GIVEN RECORDS:

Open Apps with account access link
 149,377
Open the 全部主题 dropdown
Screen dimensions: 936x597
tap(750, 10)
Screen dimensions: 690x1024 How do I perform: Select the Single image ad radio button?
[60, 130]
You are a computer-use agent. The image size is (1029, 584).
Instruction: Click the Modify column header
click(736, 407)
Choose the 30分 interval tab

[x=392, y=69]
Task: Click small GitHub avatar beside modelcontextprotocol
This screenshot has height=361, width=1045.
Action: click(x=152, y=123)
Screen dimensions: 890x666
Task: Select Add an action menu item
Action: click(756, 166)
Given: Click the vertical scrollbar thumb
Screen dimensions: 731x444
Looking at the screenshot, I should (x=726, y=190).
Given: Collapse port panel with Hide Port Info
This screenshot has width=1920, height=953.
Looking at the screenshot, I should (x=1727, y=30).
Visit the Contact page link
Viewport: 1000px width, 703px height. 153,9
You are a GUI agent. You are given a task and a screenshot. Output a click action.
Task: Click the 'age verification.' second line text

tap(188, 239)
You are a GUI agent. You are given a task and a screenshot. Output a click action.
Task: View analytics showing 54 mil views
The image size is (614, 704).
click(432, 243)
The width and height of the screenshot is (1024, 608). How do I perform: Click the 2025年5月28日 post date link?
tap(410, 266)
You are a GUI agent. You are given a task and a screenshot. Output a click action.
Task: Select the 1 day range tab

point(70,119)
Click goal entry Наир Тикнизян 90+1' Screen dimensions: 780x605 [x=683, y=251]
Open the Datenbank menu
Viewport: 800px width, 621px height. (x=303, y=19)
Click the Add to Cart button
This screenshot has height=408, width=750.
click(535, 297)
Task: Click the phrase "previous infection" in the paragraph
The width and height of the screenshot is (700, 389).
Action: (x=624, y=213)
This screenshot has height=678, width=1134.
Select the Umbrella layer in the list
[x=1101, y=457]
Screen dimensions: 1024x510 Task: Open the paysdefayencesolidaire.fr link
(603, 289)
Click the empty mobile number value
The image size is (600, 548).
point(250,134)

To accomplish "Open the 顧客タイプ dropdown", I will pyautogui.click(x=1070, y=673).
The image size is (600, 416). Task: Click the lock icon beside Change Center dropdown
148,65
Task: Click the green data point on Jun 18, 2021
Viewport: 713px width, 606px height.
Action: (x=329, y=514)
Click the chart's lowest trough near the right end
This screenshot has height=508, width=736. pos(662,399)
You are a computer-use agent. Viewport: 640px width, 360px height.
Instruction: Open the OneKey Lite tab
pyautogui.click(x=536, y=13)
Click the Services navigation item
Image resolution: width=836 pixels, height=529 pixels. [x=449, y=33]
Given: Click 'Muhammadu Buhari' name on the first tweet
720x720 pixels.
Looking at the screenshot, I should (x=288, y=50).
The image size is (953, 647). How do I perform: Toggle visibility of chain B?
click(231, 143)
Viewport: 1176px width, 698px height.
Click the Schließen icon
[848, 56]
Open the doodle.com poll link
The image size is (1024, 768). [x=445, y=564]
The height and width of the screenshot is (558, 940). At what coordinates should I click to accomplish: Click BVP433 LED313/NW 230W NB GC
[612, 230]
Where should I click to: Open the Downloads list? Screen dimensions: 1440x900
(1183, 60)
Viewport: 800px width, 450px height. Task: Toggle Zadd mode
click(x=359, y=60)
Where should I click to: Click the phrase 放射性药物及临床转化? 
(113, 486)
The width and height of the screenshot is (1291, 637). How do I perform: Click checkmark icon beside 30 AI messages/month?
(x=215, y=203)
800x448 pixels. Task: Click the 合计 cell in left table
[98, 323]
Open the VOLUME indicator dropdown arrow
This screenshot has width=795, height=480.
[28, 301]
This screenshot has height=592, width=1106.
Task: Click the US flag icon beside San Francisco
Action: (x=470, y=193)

DIRECTIONS: Word for word, restate the listing above from its first line to the line with "Click goal entry", keeping both.

ANSWER TO THIS PROBLEM:
Open Apps with account access link
 149,377
Open the 全部主题 dropdown
Screen dimensions: 936x597
tap(750, 10)
Screen dimensions: 690x1024 How do I perform: Select the Single image ad radio button?
[60, 130]
You are a computer-use agent. The image size is (1029, 584).
Instruction: Click the Modify column header
click(736, 407)
Choose the 30分 interval tab

[x=392, y=69]
Task: Click small GitHub avatar beside modelcontextprotocol
This screenshot has height=361, width=1045.
Action: click(x=152, y=123)
Screen dimensions: 890x666
Task: Select Add an action menu item
Action: click(756, 166)
Given: Click the vertical scrollbar thumb
Screen dimensions: 731x444
Looking at the screenshot, I should (x=726, y=190).
Given: Collapse port panel with Hide Port Info
This screenshot has width=1920, height=953.
Looking at the screenshot, I should (x=1727, y=30).
Visit the Contact page link
Viewport: 1000px width, 703px height. 153,9
You are a GUI agent. You are given a task and a screenshot. Output a click action.
Task: Click the 'age verification.' second line text

tap(188, 239)
You are a GUI agent. You are given a task and a screenshot. Output a click action.
Task: View analytics showing 54 mil views
The image size is (614, 704).
click(432, 243)
The width and height of the screenshot is (1024, 608). How do I perform: Click the 2025年5月28日 post date link?
tap(410, 266)
You are a GUI agent. You are given a task and a screenshot. Output a click action.
Task: Select the 1 day range tab

point(70,119)
Click goal entry Наир Тикнизян 90+1' Screen dimensions: 780x605 [x=683, y=251]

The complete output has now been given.